Arbeitsauftrag –
Beantworten Sie anhand des nachstehenden Textes über die Anfänge der Arbeiter-und-Bauern-Armee die folgenden Fragen:
(a) Wann bildete die Petrograder Arbeiterschaft die Rote Garde?
(b) In welcher Tätigkeit hatte sich Trotzki seine militärischen Kenntnisse erarbeitet?
(c) Worin erblickten die linken Kommunisten um Nikolaj Bucharin das revolutionäre Ideal?

Vorgegebener Text –
________________________
Die Wurzeln dieser Arbeiter-und-Bauern-Armee lagen in der Roten Garde, die die Petrograder Arbeiterschaft im August 1917 zur Abwehr des gegenrevolutionären Putschversuchs von General Kornilow gebildet hatte. Weitgehend spontan hatten sich zudem überall in Rußland kleine Trupps von Arbeitern und Bauern zu Guerillaverbänden zusammengeschlossen, um die Gegenrevolution zu bekämpfen. Diesen Verbänden war das Überleben des Sowjetstaates in seinen ersten Monaten zu verdanken. Doch viele ihrer Führer waren von anarchistischem Geist erfüllt und nicht bereit, sich einem zentralen Kommando unterzuordnen. Befehlsverweigerung und Desertion waren an der Tagesordnung.

Im März 1918 wurde ein Oberster Kriegsrat gebildet und zu dessen Vorsitzenden der Volkskommissar für Militärangelegenheiten Leo Trotzki ernannt. Seine militärischen Kenntnisse hatte sich Trotzki als Kriegsberichterstatter während der Balkankriege erarbeitet. Er war der Auffassung, nur eine zentral geführte reguläre Armee könne den an vielen Fronten auf den Sowjetstaat einstürmenden Aggressoren Paroli bieten. Die linken Kommunisten um Nikolaj Bucharin erblickten dagegen in kleinen Partisaneneinheiten mit wählbaren Kommandeuren das revolutionäre Ideal. Trotzki dazu: »Den Guerillakrieg zu predigen, ist dasselbe, wie eine Rückkehr von der Großindustrie zum Handwerk zu empfehlen.« Die Wählbarkeit der Kommandeure wurde abgeschafft, der Oberste Kriegsrat führte Disziplinarstrafen bis hin zur Todesstrafe ebenso wieder ein wie die Vergabe von Orden für Tapferkeit und besondere Verdienste.
________________________
Ausgangsdaten –
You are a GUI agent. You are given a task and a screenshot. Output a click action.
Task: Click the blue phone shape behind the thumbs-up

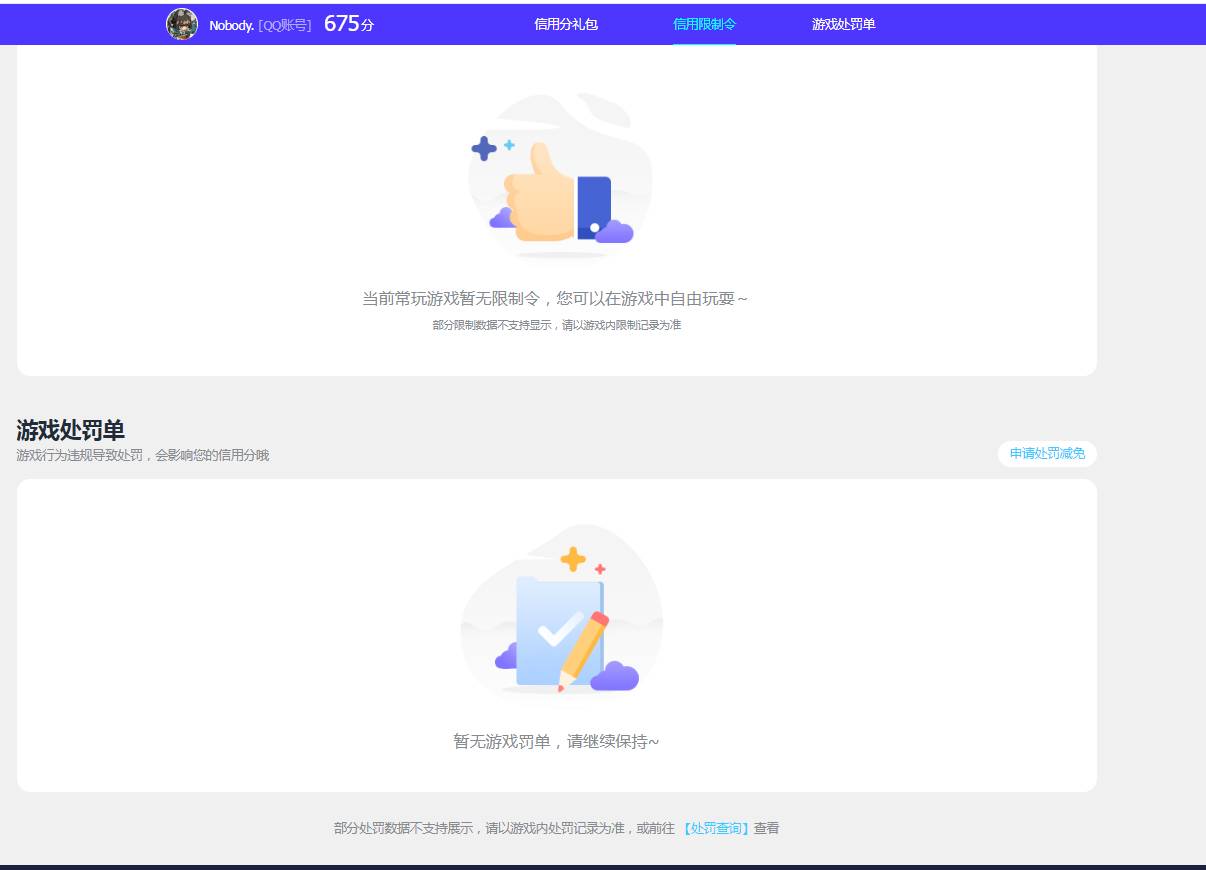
________________________
Lösung –
(a) Im August 1917.
(b) Als Kriegsberichterstatter während der Balkankriege.
(c) In kleinen Partisaneneinheiten mit wählbaren Kommandeuren.